Thomas Linton "Cowboy" Anderson (July 9, 1910 – September 15, 1971) was a Canadian professional ice hockey defenceman who played eight seasons in the National Hockey League between 1934 and 1942 for the Detroit Red Wings and the New York/Brooklyn Americans. He was born in Edinburgh, Scotland and raised in Drumheller, Alberta and spent his final years in Sylvan Lake, Alberta.

Playing career
Anderson played in the National Hockey League (NHL) from 1934 to 1942. He played his first season for the Detroit Red Wings and his last seven for the New York/Brooklyn Americans.

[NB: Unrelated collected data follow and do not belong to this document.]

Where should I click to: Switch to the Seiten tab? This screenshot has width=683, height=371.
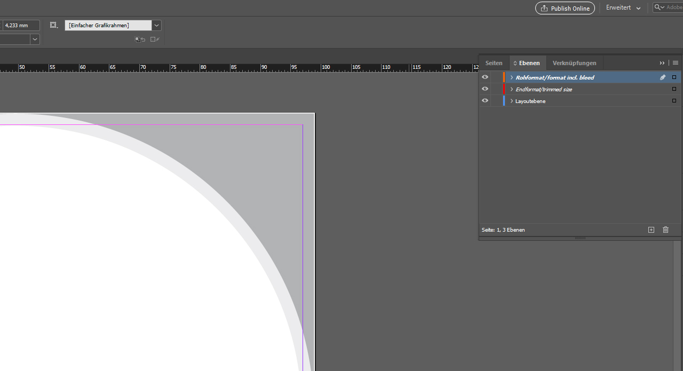tap(494, 63)
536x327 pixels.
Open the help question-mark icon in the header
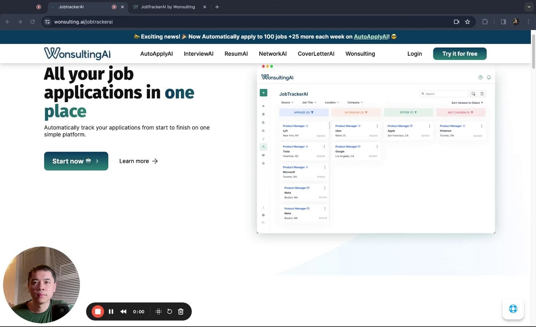[480, 77]
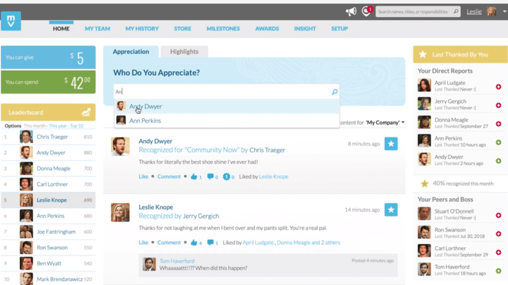The image size is (508, 285).
Task: Click Like on Andy Dwyer's post
Action: (143, 177)
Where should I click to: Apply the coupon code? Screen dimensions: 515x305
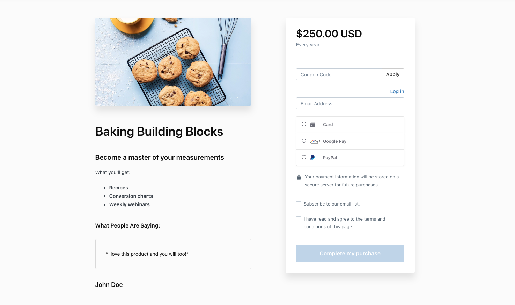(x=393, y=74)
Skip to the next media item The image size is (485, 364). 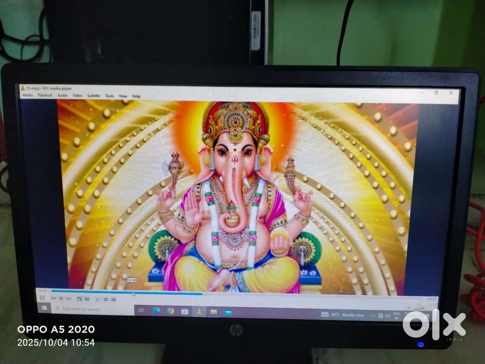(69, 298)
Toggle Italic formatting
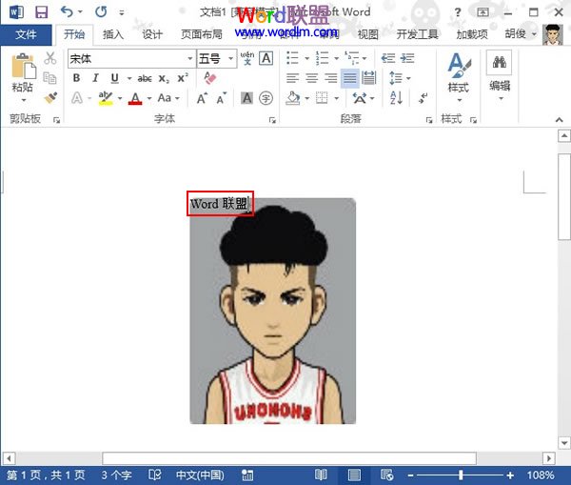This screenshot has width=571, height=485. [95, 78]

For the 1941–42 season, Anderson switched positions from left wing to defence. The Americans finished last in the NHL, but Anderson had 41 points to set the league record for a defenceman. He also won the 1942 Hart Trophy as the NHL's most valuable player, becoming the first player to win the award while on a team that missed the playoffs. That was Anderson's last season in the NHL as he enlisted in the Canadian military at the onset of World War II.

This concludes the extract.